The camellia and the cherry
2021.08.06 18:52 Annelise Giseburt
I’m raising a camellia sapling.
When I first received it three years ago — a goodbye present from a former job — the camellia was just a spindly little thing, with no more than eight leaves stuck to its single, twig-like trunk. After about a year, it put out its first branch. Then, the following spring, suddenly another five burst forth in the span of just a few weeks. It must have been preparing them all winter.
At first, I kept the camellia on my windowsill. In time, it managed to press some of its leaves flat against the glass, trying to soak up as much sunlight as possible. Following its growth spurt, the camellia’s pot was clearly too small, but I kept putting off replanting it.
“It’ll be a pain to carry a big pot when I move to Tokyo,” I thought, guiltily pretending I didn’t see the roots poking out of the bottom.
In fact, this isn’t just any camellia: Its “mother” survived the atomic bombing of Hiroshima. That makes my sapling a second-generation survivor tree. But although I lived in Hiroshima for a few more years after receiving the camellia, I never paid its mother a visit, or even checked where she might be. I decided it was past time to do so.
There’s a label stuck in the camellia’s pot: “A-bombed camellia, W14b29-01.” The number contains information about the mother tree — “W14” for 1,400 meters west of ground zero, “b” meaning that it’s been replanted, “29-01” for its location and number of survivor trees at that site.

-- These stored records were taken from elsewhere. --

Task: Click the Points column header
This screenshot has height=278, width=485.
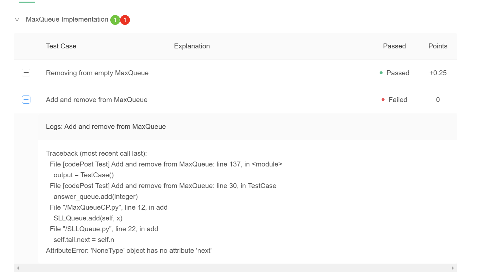Action: point(438,46)
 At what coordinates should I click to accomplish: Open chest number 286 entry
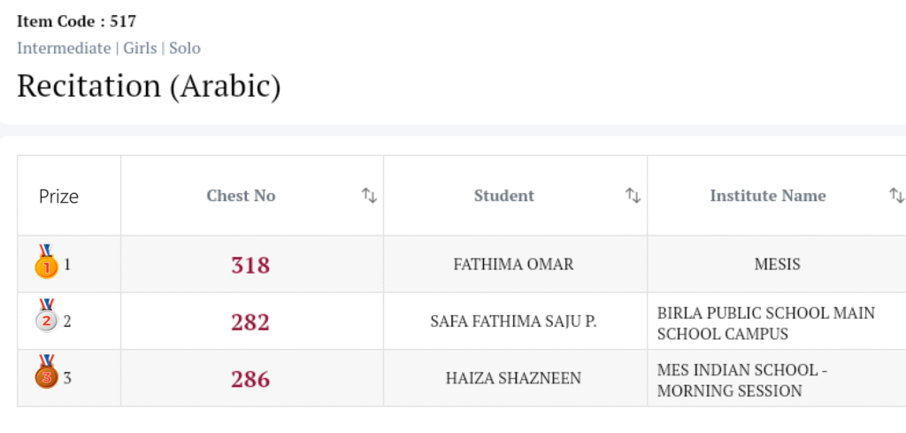[250, 379]
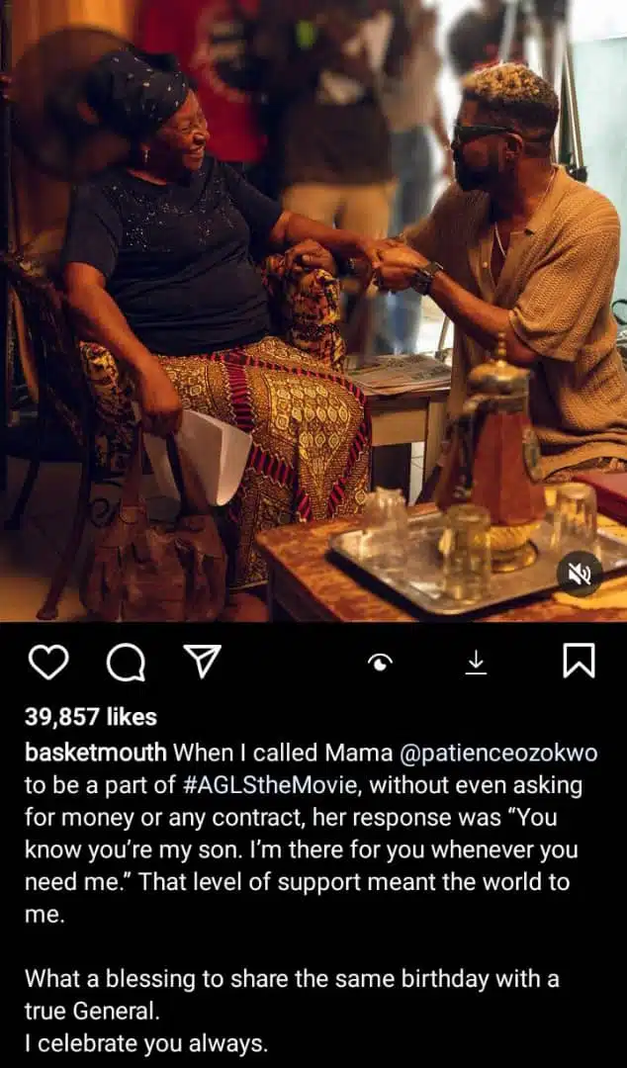This screenshot has height=1068, width=627.
Task: Tap the brown handbag on the floor
Action: (153, 568)
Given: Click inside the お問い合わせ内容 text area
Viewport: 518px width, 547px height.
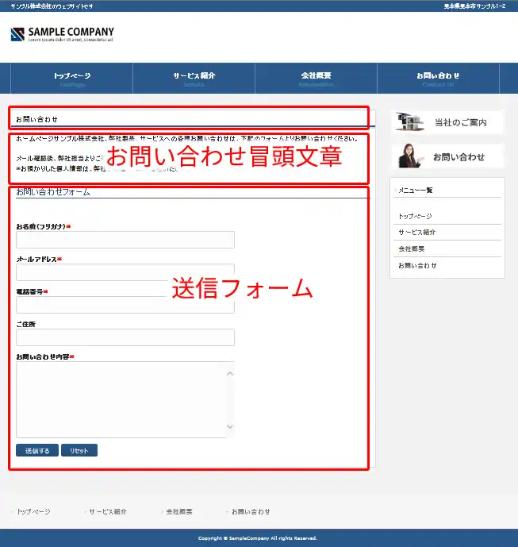Looking at the screenshot, I should pyautogui.click(x=119, y=399).
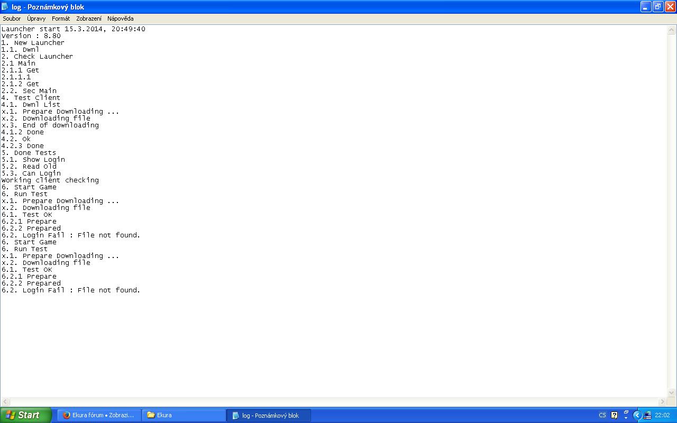The width and height of the screenshot is (677, 423).
Task: Click the Notepad icon in the title bar
Action: [5, 7]
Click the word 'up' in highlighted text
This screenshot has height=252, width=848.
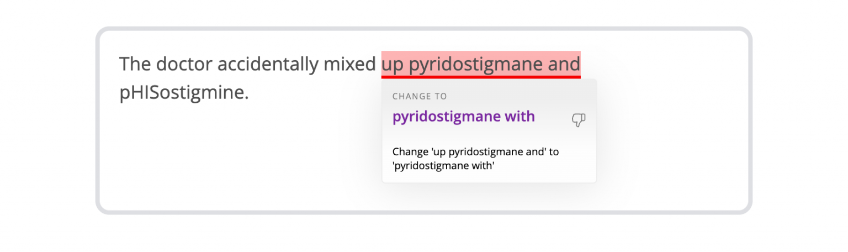(x=393, y=64)
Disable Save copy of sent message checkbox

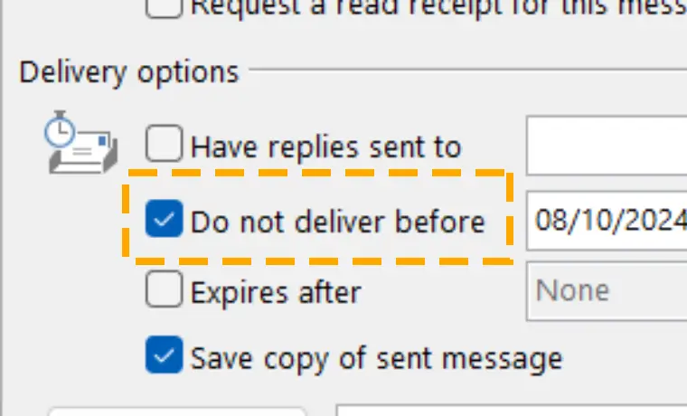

But the label was wrong. When I cross-checked it against a database compiled by Hiroshima City, “W14b29-01” was a jujube, not a camellia. I visited the tree’s location, on the green belt that sandwiches Peace Boulevard, to double check. Yes, the jujube’s leaves were totally different from my camellia. I consulted the city’s database again, this time for A-bombed camellia japonica. Luckily, there was only one.
It grows at Yoshijima Inari Shrine in Hiroshima City’s Naka Ward, 2,160 meters from ground zero. The shrine wasn’t large, but its grounds contained another three survivor trees in addition to the camellia: a sinewy hackberry, an elegant pine, and a stately camphor.
According to the city’s database, these trees protected the shrine building from the atomic bomb’s blast, and injured were treated on the shrine grounds in the following days.
Curious to learn more about the mother camellia, I emailed an arborist who has taken care of Hiroshima’s survivor trees for many years. He told me that the camellia was about 120 years old, and that it had been purchased by the shrine from a gardener in Koimachi, on the western side of Hiroshima city.
Although I had hoped to speak with someone at the shrine as well, the facilities were smaller than I expected and deserted. But I spotted the camellia right away, next to the stone gate that marks the entrance to the shrine.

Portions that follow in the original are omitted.